About linux : Logstash-shutdown-stalling-when-starting-from-bash-script

I wrote a bash script that finds CSV files in specified folders and pipes them into logstash with the correct config file. However when running this script I run into the following error, saying that the shutdown process is stalled, causing an infinite loop until I manually stop it with ctrl+c:

[2018-03-22T08:59:53,833][INFO ][logstash.runner          ] Starting Logstash {"logstash.version"=>"6.2.3"}
[2018-03-22T08:59:54,211][INFO ][logstash.agent           ] Successfully started Logstash API endpoint {:port=>9600}
[2018-03-22T08:59:57,970][INFO ][logstash.pipeline        ] Starting pipeline {:pipeline_id=>"main", "pipeline.workers"=>2, "pipeline.batch.size"=>125, "pipeline.batch.delay"=>50}
[2018-03-22T08:59:58,116][INFO ][logstash.pipeline        ] Pipeline started succesfully {:pipeline_id=>"main", :thread=>"#<Thread:0xf6851b3 run>"}
[2018-03-22T08:59:58,246][INFO ][logstash.agent           ] Pipelines running {:count=>1, :pipelines=>["main"]}
[2018-03-22T08:59:58,976][INFO ][logstash.outputs.file    ] Opening file {:path=>"/home/kevin/otrs_customer_user"}
[2018-03-22T09:00:06,471][WARN ][logstash.shutdownwatcher ] {"inflight_count"=>0, "stalling_thread_info"=>{["LogStash::Filters::CSV", {"separator"=>";", "columns"=>["IOT", "OID", "SUM", "XID", "change_by", "change_time", "city", "company", "company2", "create_by", "create_time", "customer_id", "email", "fax", "first_name", "id", "inst_city", "inst_first_name", "inst_last_name", "inst_street", "inst_zip", "last_name", "login", "mobile", "phone", "phone2", "street", "title", "valid_id", "varioCustomerId", "zip"], "id"=>"f1c74146d6672ca71f489aac1b4c2a332ae515996657981e1ef44b441a7420c8"}]=>[{"thread_id"=>23, "name"=>nil, "current_call"=>"[...]/logstash-core/lib/logstash/util/wrapped_synchronous_queue.rb:90:in `read_batch'"}]}}
[2018-03-22T09:00:06,484][ERROR][logstash.shutdownwatcher ] The shutdown process appears to be stalled due to busy or blocked plugins.
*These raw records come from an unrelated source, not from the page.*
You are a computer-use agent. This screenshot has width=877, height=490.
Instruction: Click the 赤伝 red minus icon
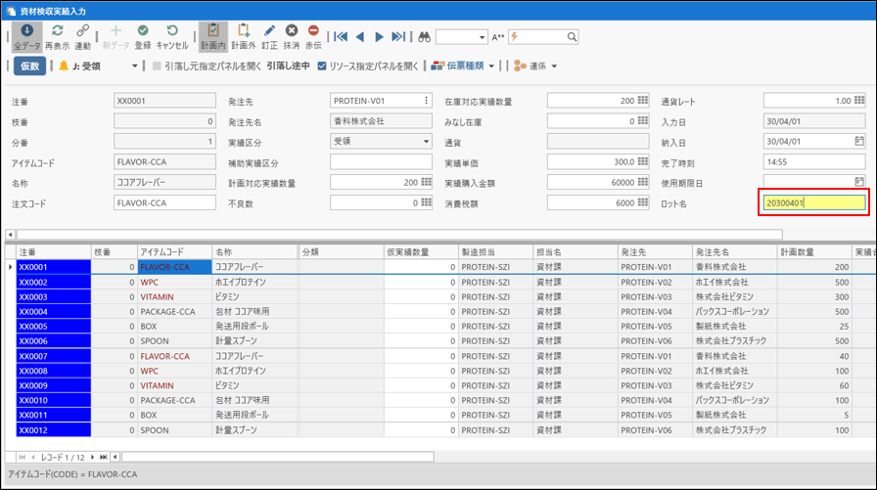pos(314,32)
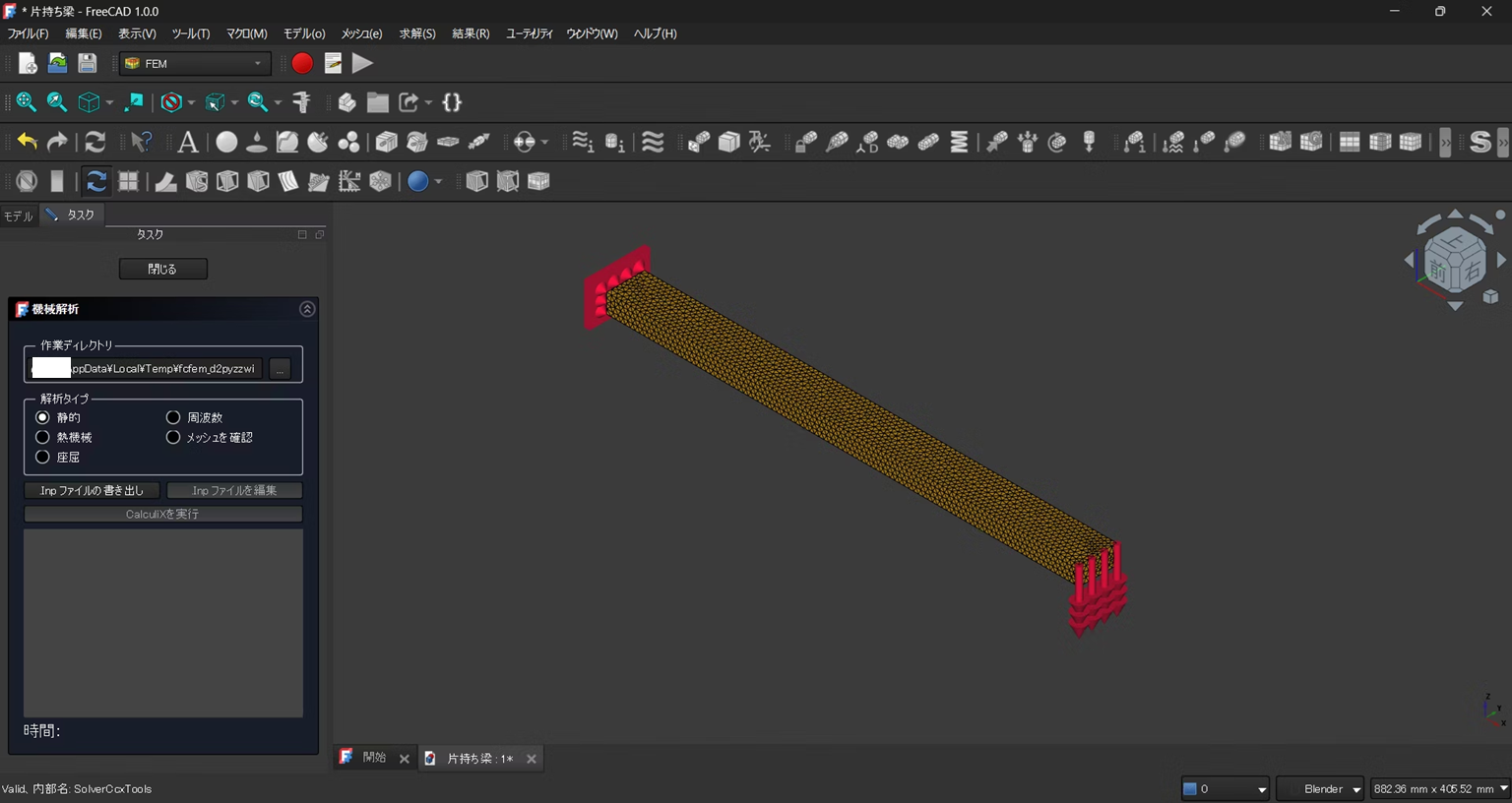Click the undo arrow icon
Viewport: 1512px width, 803px height.
pos(27,142)
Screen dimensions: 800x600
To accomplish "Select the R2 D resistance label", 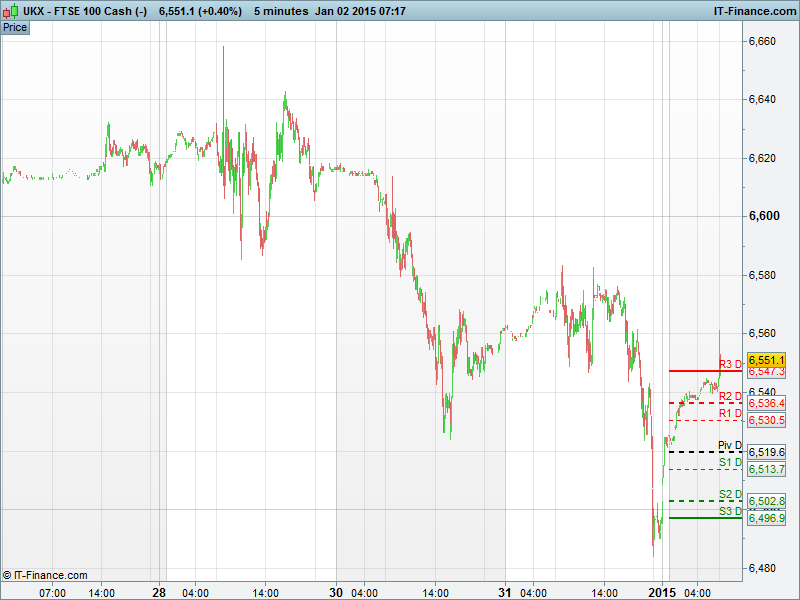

Check the logs for more information.
[2018-03-22T09:00:11,438][WARN ][logstash.shutdownwatcher ] {"inflight_count"=>0, "stalling_thread_info"=>{["LogStash::Filters::CSV", {"separator"=>";", "columns"=>["IOT", "OID", "SUM", "XID", "change_by", "change_time", "city", "company", "company2", "create_by", "create_time", "customer_id", "email", "fax", "first_name", "id", "inst_city", "inst_first_name", "inst_last_name", "inst_street", "inst_zip", "last_name", "login", "mobile", "phone", "phone2", "street", "title", "valid_id", "varioCustomerId", "zip"], "id"=>"f1c74146d6672ca71f489aac1b4c2a332ae515996657981e1ef44b441a7420c8"}]=>[{"thread_id"=>23, "name"=>nil, "current_call"=>"[...]/logstash-core/lib/logstash/util/wrapped_synchronous_queue.rb:90:in `read_batch'"}]}}

When I run the same file and the same config manually with bash logstash -f xyz.config < myfile.config it works as desired and the process gets properly terminated. In the bash script I’m basically using the exact command and I run into the error above.

I also noticed that the problem appears to be random and not every time on the same file and config.

My config consists of a stdin input a csv filter and for testing an output in json format to a file (also removed stdout{}).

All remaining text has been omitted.